Why Does RRMS Transition to SPMS?
The first is smoking. Smokers covert from RRMS to SPMS faster than people who do not smoke. The level to which the spinal cord is involved is another factor. People who had more spinal cord atrophy, which is when it shrinks and loses mass, developed SPMS more quickly. The age at which you develop the condition and how severe it is at the start are the final two factors. The older you are when you are diagnosed with RRMS the more likely it is to progress quickly. Similarly, if your RRMS is more severe at the onset, it is more likely to lead to SPMS.

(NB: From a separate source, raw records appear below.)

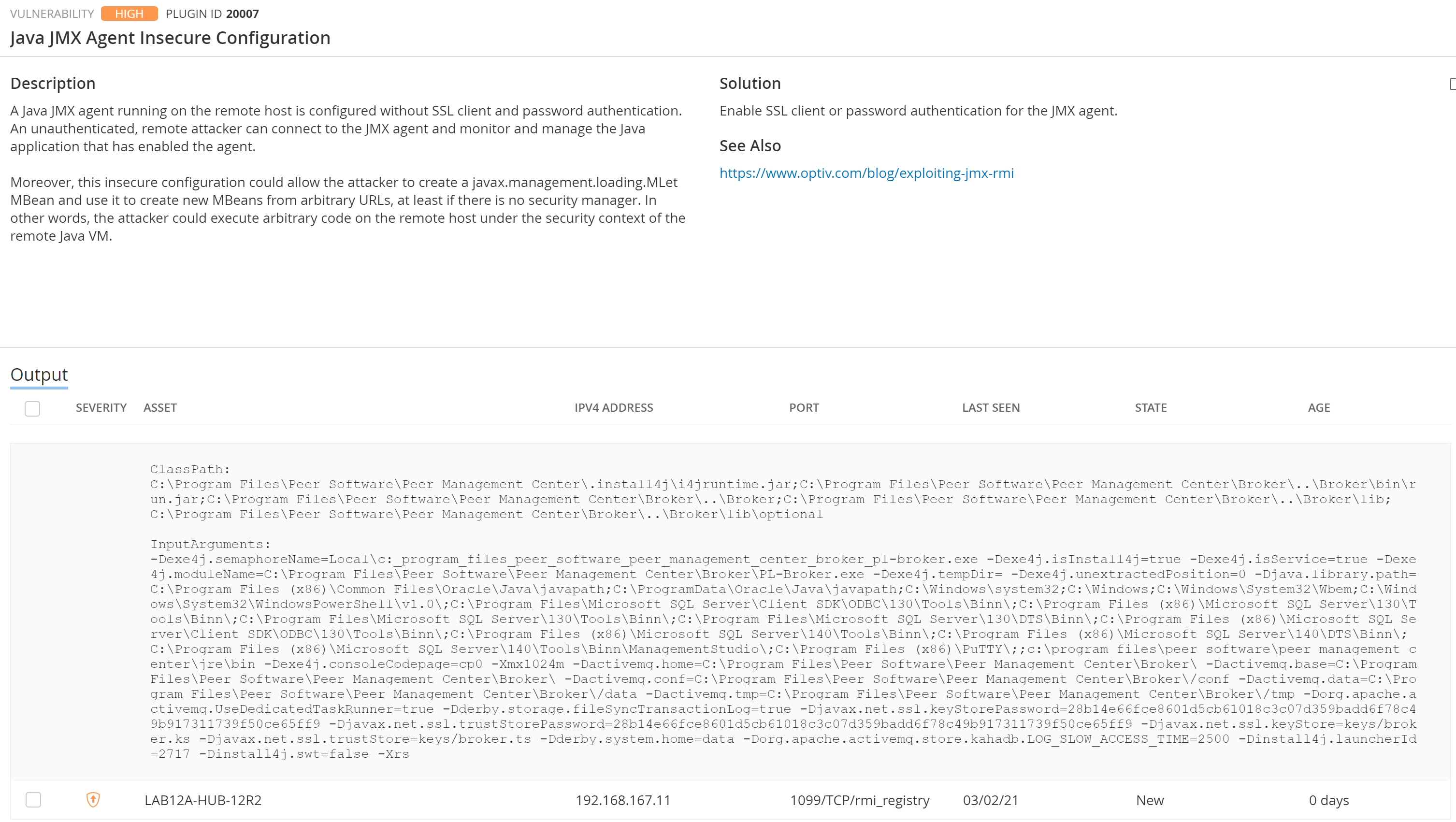Click the orange severity shield icon
The image size is (1456, 822).
pos(93,799)
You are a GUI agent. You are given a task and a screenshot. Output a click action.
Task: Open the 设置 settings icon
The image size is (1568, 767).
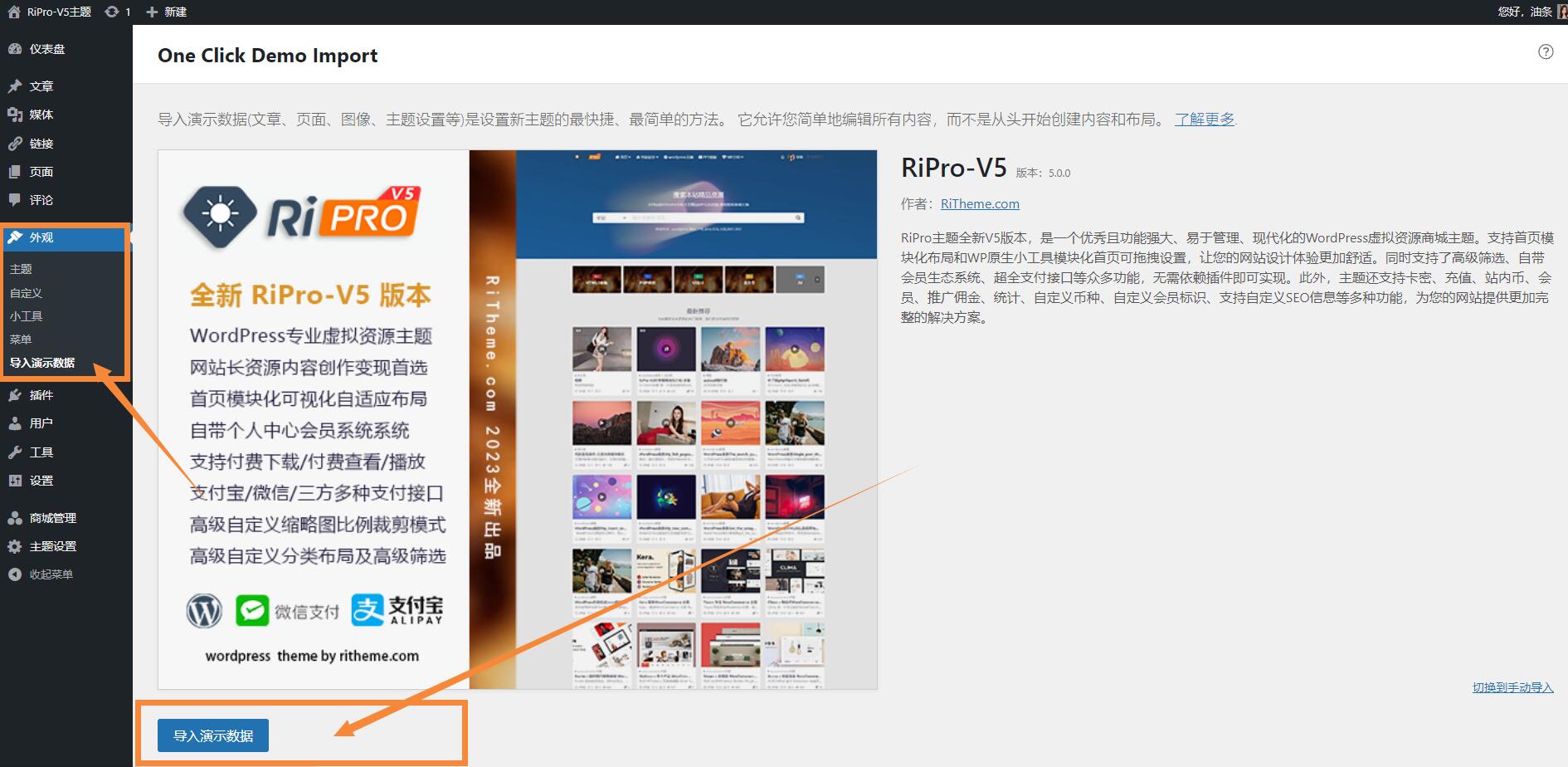click(15, 481)
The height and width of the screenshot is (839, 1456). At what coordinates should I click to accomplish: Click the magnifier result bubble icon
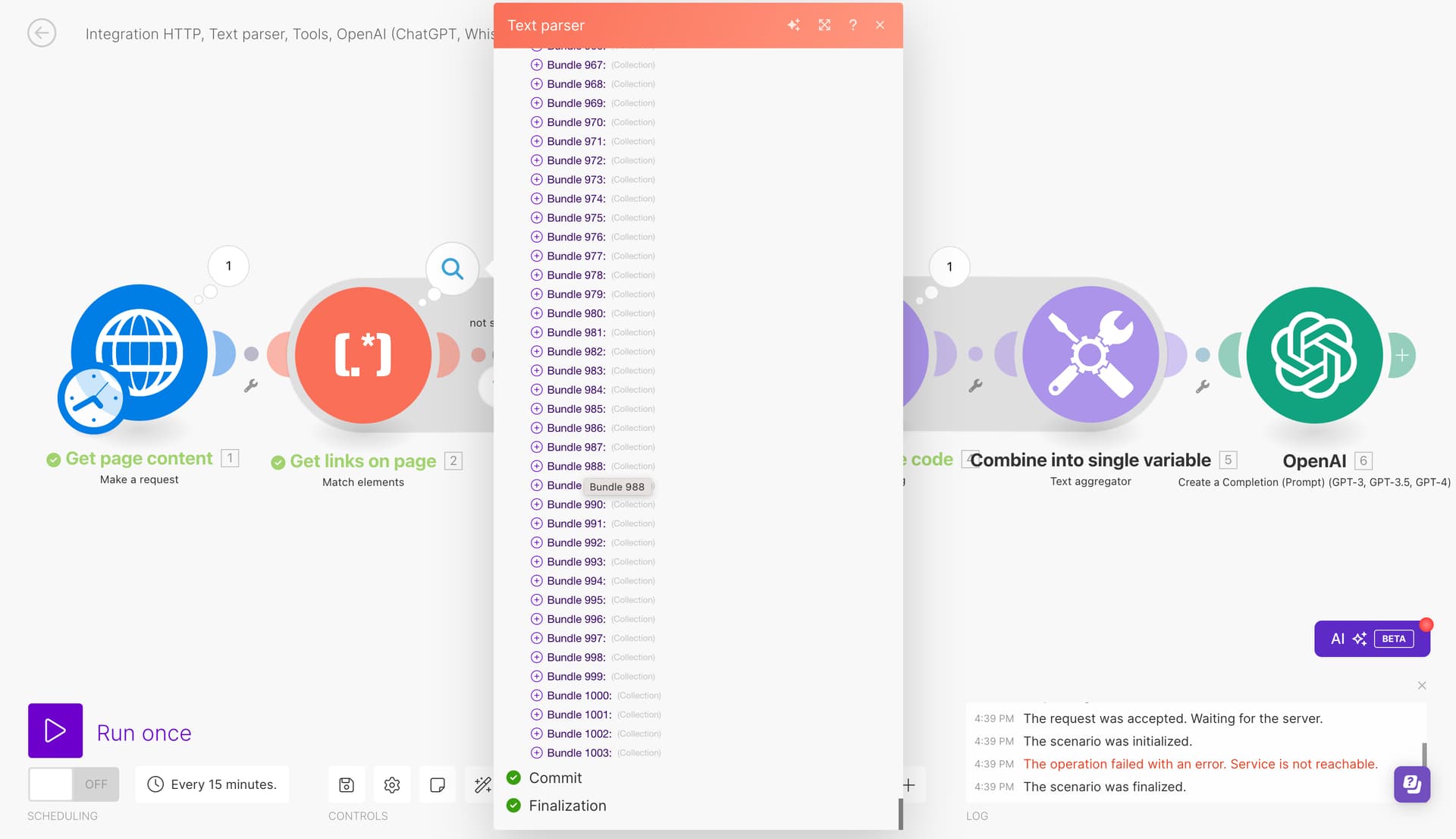coord(452,269)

However, not everyone with Relapsing-Remitting MS (RRMS) transitions to Secondary-Progressive MS (SPMS), especially with the availability of modern disease-modifying therapies (DMTs). In the absence of treatment, studies have shown that over 50% of people with RRMS transitioned to SPMS within 10 years, and up to 90% within 25 years. These numbers were based on historical data, and with current therapies, the transition rate has significantly decreased.

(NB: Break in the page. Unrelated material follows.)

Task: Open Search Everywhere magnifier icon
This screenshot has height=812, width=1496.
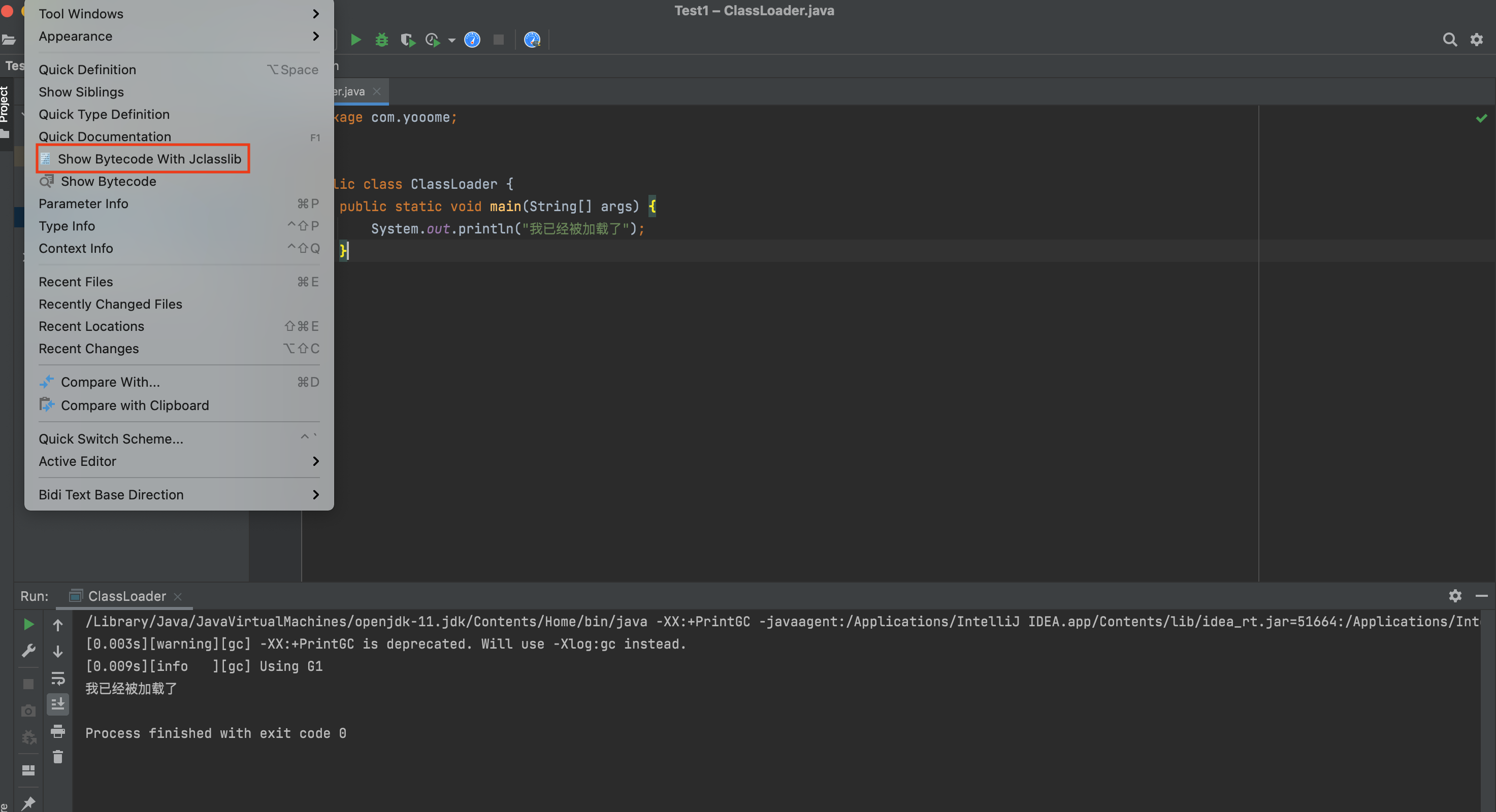Action: tap(1450, 40)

The exact reasons behind the transition to SPMS are still being studied, but it is believed to result from a shift from inflammatory-driven damage (which causes relapses) to progressive neurodegeneration. Unlike early RRMS, where inflammation causes periods of relapse and remission, SPMS is associated with ongoing nerve damage and loss of function over time, even without relapses.
How Is nrSPMS Diagnosed?
Diagnosing Secondary-Progressive Multiple Sclerosis (SPMS) is challenging because symptoms worsen gradually over time. Unlike Relapsing-Remitting MS (RRMS), which has relapses and recovery, SPMS involves steady progression that can occur with or without relapses. There is no single test for SPMS, so doctors rely on medical history, neurological exams, and MRI scans to assess brain and spinal cord changes. MRI helps detect disease activity, atrophy, and lesion patterns, while blood tests or lumbar punctures may be used to rule out other conditions. A key sign of SPMS is worsening disability over at least six months, independent of relapses. Some people still experience occasional relapses, but the main indicator is continuous nerve damage. Because progression varies, diagnosis can take time and requires careful monitoring. Doctors confirm SPMS when a clear pattern of decline emerges without significant recovery.

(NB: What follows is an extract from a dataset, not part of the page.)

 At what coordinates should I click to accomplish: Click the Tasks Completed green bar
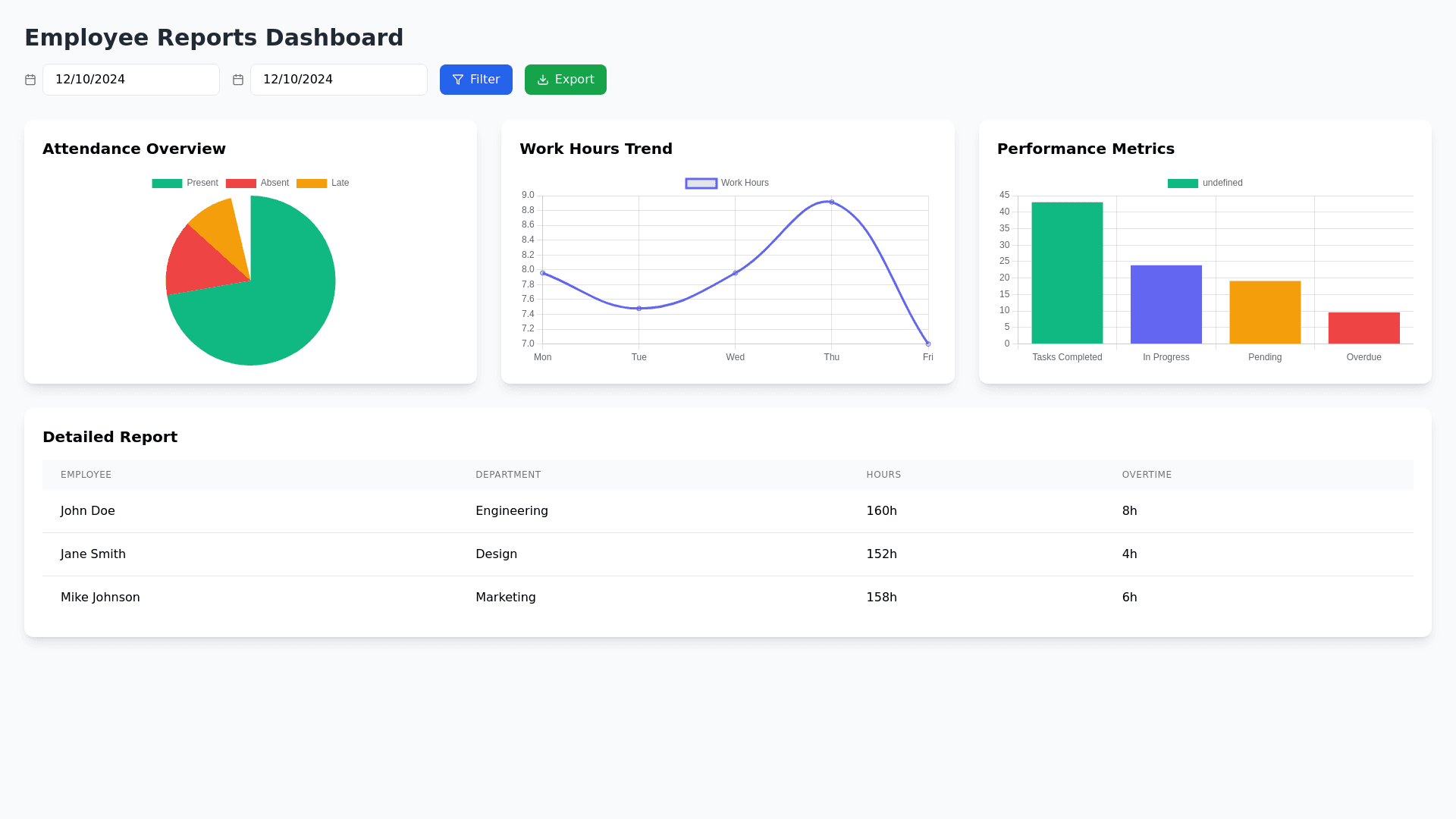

What Does a Diagnosis Mean?
Receiving a diagnosis of MS can feel overwhelming, bringing new medications, lifestyle adjustments, and uncertainty. While there is no cure right now for non-relapsing secondary progressive MS (nrSPMS), treatments help patients manage symptoms like mobility issues, fatigue, pain, and trouble thinking. Some disease-modifying therapies (DMTs) may slow progression, while others focus on symptom relief. Physical therapy, diet changes, and assistive devices can improve mobility and daily function. Emotional and mental health support are just as important for both patients and caregivers. Unlike RRMS, which has relapses, nrSPMS progresses gradually without true inflammatory relapses, though temporary symptom fluctuations may still occur.

Understanding the condition, recognizing symptoms, and exploring treatments can help you take control of your health. Although there is no cure, ongoing research continues to bring new treatment options and hope for better disease management.